▶ Stored data
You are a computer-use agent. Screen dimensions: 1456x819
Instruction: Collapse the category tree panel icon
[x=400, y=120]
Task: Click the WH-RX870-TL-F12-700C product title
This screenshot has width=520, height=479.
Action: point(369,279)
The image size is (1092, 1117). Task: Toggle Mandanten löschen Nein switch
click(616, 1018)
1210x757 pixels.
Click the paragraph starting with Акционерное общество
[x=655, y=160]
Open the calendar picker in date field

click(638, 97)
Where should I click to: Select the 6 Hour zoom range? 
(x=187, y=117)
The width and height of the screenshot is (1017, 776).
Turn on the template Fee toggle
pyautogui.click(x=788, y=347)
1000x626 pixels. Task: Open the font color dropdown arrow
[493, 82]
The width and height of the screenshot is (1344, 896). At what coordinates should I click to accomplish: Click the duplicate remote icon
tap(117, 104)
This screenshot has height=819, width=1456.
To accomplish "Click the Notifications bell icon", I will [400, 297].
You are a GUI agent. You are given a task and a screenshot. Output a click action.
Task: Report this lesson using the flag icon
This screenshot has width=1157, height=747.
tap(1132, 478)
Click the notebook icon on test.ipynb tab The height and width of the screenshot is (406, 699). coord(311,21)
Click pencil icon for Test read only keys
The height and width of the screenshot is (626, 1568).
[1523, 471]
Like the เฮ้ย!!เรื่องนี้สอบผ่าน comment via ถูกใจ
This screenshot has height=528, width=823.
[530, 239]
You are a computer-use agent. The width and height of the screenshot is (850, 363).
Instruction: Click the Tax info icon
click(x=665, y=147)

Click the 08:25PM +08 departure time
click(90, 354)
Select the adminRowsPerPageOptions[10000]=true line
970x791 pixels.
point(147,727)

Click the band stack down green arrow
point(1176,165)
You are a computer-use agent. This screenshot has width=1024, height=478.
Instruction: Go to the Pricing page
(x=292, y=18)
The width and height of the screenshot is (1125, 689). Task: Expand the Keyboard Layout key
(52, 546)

▶ What to produce
Rewrite the part of the data above that begins with the line containing "This screenshot has height=819, width=1456." and ends with the line containing "tap(1132, 478)" as a numbered list, one line per item, with both of those lines included and any blank lines omitted.

▶ Answer to the exercise
1. This screenshot has height=819, width=1456.
2. To accomplish "Click the Notifications bell icon", I will [400, 297].
3. You are a GUI agent. You are given a task and a screenshot. Output a click action.
4. Task: Report this lesson using the flag icon
5. This screenshot has width=1157, height=747.
6. tap(1132, 478)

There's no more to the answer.